Solution: the computer screen should be positioned at a distance of 3 times the screen diagonal, or more simply, sitting at a straight-arm distance from the center of the screen.
Prolonged Sitting - By itself, prolonged sitting can cause physical degeneration as well as a variety of back, shoulders and neck problems. Sitting for long stretches of time without movement compresses the vertebrae, which in turn exert pressure on the nerves. The muscles surrounding the vertebrae suffer from degeneration and blood flow is also impaired.

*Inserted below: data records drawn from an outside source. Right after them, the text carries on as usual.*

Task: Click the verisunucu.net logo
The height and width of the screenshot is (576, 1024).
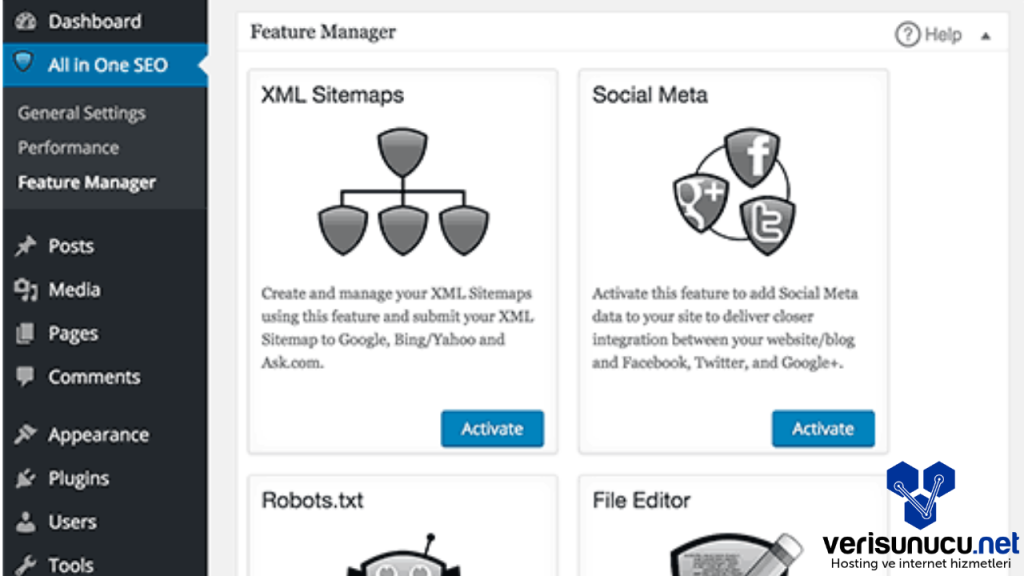Action: [920, 521]
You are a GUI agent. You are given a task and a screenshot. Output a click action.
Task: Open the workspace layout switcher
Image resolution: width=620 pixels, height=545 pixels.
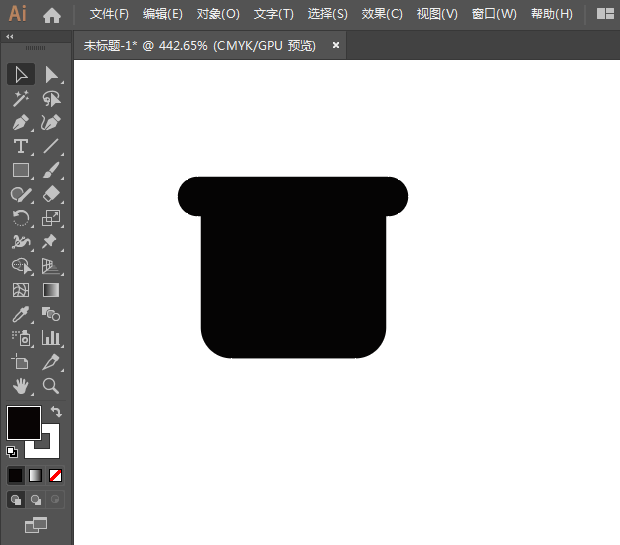click(x=605, y=14)
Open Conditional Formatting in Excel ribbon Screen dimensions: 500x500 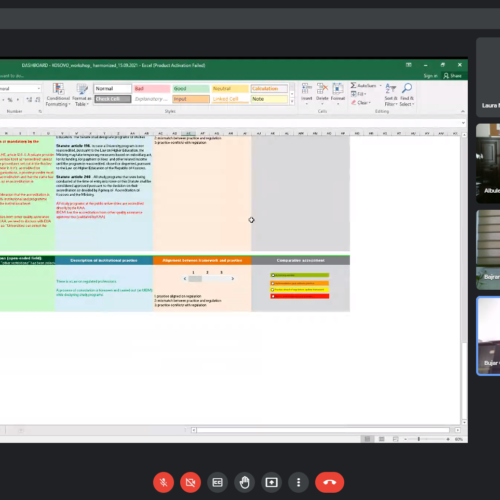tap(58, 95)
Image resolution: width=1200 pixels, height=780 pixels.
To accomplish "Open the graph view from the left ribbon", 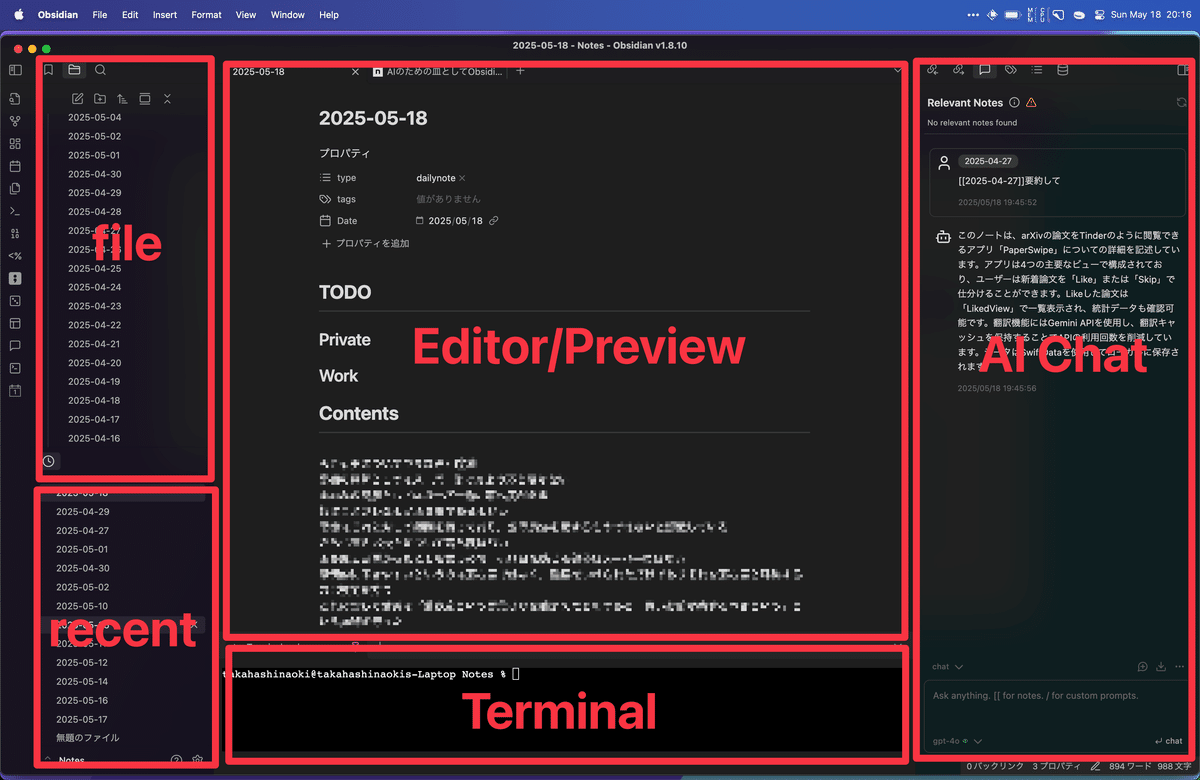I will pos(14,121).
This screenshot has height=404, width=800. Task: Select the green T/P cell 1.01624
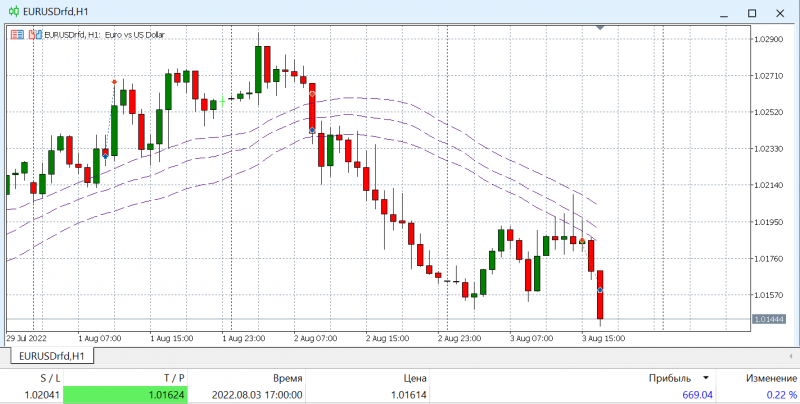click(126, 395)
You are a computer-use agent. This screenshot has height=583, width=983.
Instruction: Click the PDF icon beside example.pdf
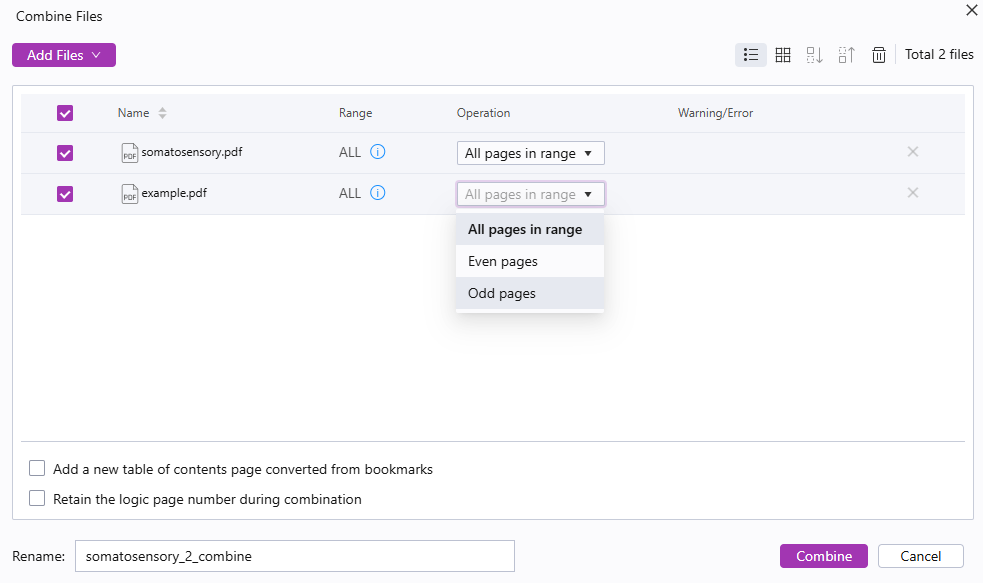[x=129, y=193]
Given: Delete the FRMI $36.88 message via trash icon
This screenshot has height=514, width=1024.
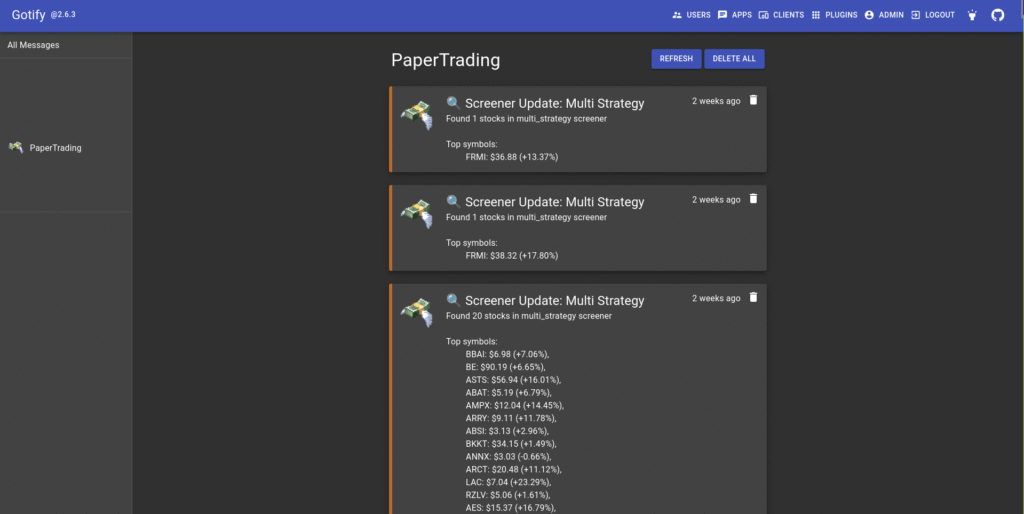Looking at the screenshot, I should (x=753, y=100).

Solution: It is recommended to change posture occasionally, stand up and stretch out at least once every half an hour, and incorporate into your working hours some sort of physical activity that is compatible with working in front of a computer. The most recommended exercises are strengthening the abdomen and back muscles and performing back rotations.
The Correct Sitting Posture Myth – there is a myth that you should sit with your upper body straight up at 90 degrees toward the feet. This is a serious mistake. Actually it’s much better to sit with a 100 to 110 degrees angle – some sort of leaning back or reclining. The reason for that is that when you sit at 90 degrees, your entire upper body weight is exerted directly on your lower back vertebrae. Reclining at 100 to 110 degrees decreases significantly the pressure on the vertebrae.
And the best solution of all:
Physical awareness – the most effective tool in preventing ergonomic damages is the development of physical awareness. Developing such an awareness under professional guidance can help purchasing cost effective equipment suited to users’ needs, and may improve the worker’s productivity , prevent health issues, increase the number of productive working hours and promote the correct usage of existing human engineering.